Wicks and McNamara were imposed as candidates by the Liberal state executive ahead of the 2013 election in the interests of factional and gender balance, combined with concern over the vitality of local branches that had conspicuously failed to deliver in 2010, when O’Neill saved Julia Gillard’s bacon by defending the minuscule margin bequeathed to her by Neal.
It remains to be seen to what extent Wicks and McNamara have since been able to ingratiate themselves locally, but they have at least managed to defy recent regional tradition by largely staying out of trouble.
However, local circumstances are such that that might not be enough.
The area they represent has long been noted as a haven for retirees, but it has increasingly taken on an urban fringe commuter suburban character through a development boom going back to the 1960s, before which it had been predominantly conservative.
This new constituency proved receptive to the Liberals in the Howard years, with Robertson turning blue for the first time since 1969 and Dobell being won over in 2001 after staying with Labor in 1996 and 1998.

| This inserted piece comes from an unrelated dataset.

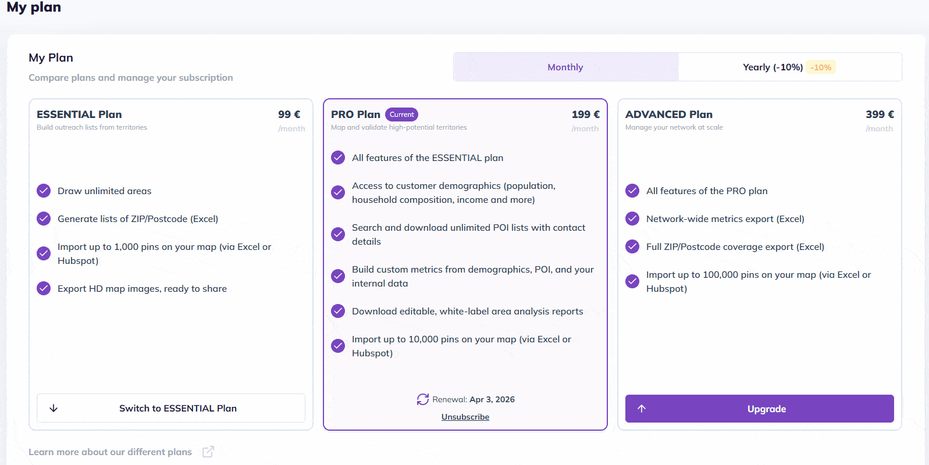Click checkmark beside Generate lists of ZIP/Postcode

point(44,219)
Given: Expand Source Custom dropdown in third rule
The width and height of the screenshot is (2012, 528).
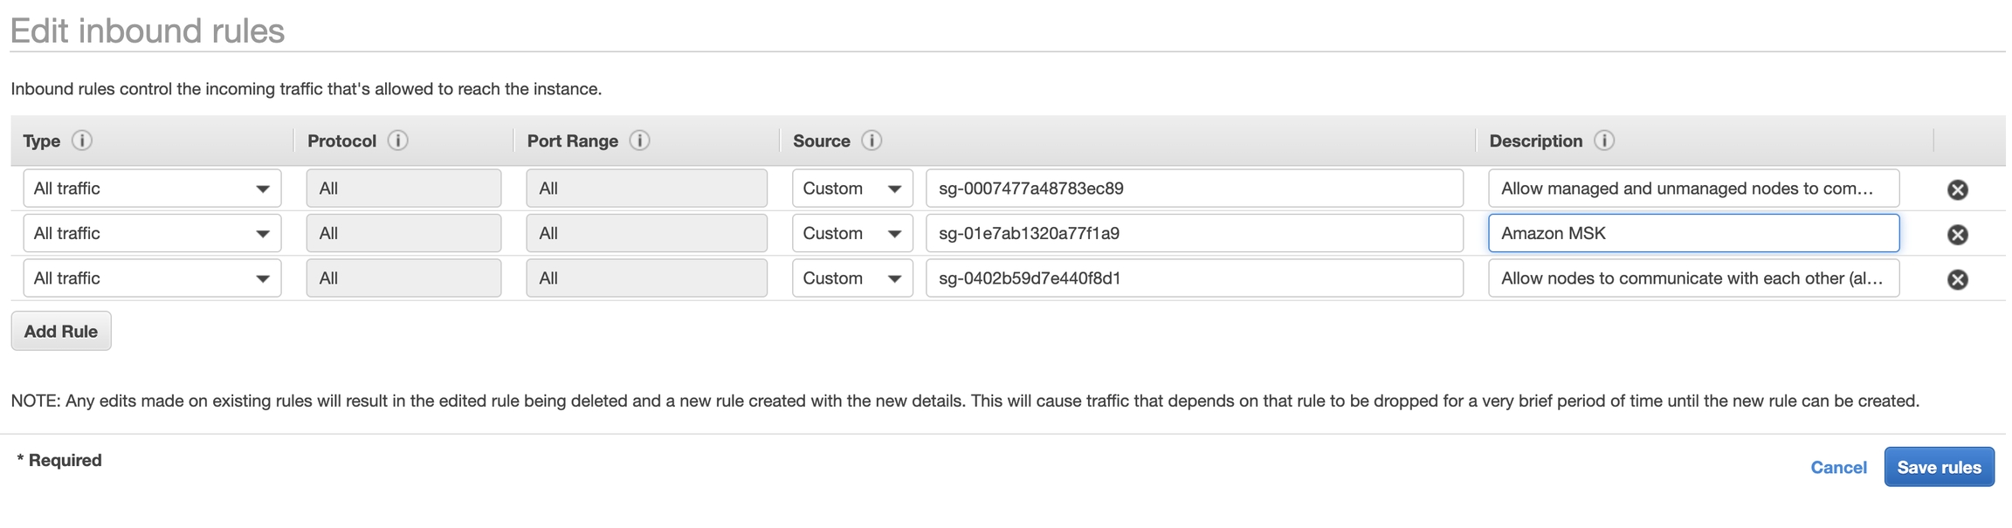Looking at the screenshot, I should 852,278.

But now the Liberals must contend with a regional economic downturn that has been particularly evident in a rate of youth unemployment that has ascended from 10.4% in 2013 to 16.0% on the Australian Bureau of Statistics’ labour force survey figures for March.
Related concerns about illicit drug use in the community reached such proportions that the region played host to an “ice summit” last year, at which Karen McNamara related the unlikely tale of “a young boy taken into an emergency department for treatment who gouged out his own eyeballs and ate them”.
At the state level, hyperbole of that order could well be thought the mark of an issue that would play out in favour of a Coalition law-and-order campaign. But at a federal election, voters could well feel more inclined to associate rising crime with underlying the economic problems that have at the very least worsened on the Coalition’s three-year watch.
McNamara particularly has her work cut out, in part because the redistribution has given her unfriendly new territory around Toukley and Lake Haven from the safe Labor seat of Shortland to the north.
She also faces a particularly strong opponent in Emma McBride, former head of pharmacy at Wyong Hospital and daughter of long-serving state member Grant McBride, who has long been earmarked as a future Labor representative.
McBride took on the lost cause of attempting to keep Dobell in the Labor fold following the Craig Thomson debacle in 2013, apparently after arm-twisting from a party organisation that considered her uniquely placed to put up a respectable show.
Robertson is the tougher of the two nuts for Labor, being held by Wicks on a post-redistribution margin of 3.3% — almost exactly equal to the Coalition’s two-party winning margin nationally in 2013, and precisely the size of the swing that polling trends point to at both national and state level.
Labor’s candidate is Anne Charlton, a former chief-of-staff to Deborah O’Neill who gained media attention for her admission that she was addicted to heroin at the age of 16.
Both party leaders sought to boost their respective candidates’ causes with visits to the area late last week, with Malcolm Turnbull burning through over $50 million in environmental and medical school commitments during a visit to Wyong on Saturday, and Bill Shorten emphasising McBride’s medical credentials by promoting his party’s Medicare policy alongside her two days previously.
With five and half weeks yet to go in the election campaign marathon, it’s a very safe bet that neither electorate has seen the last of them.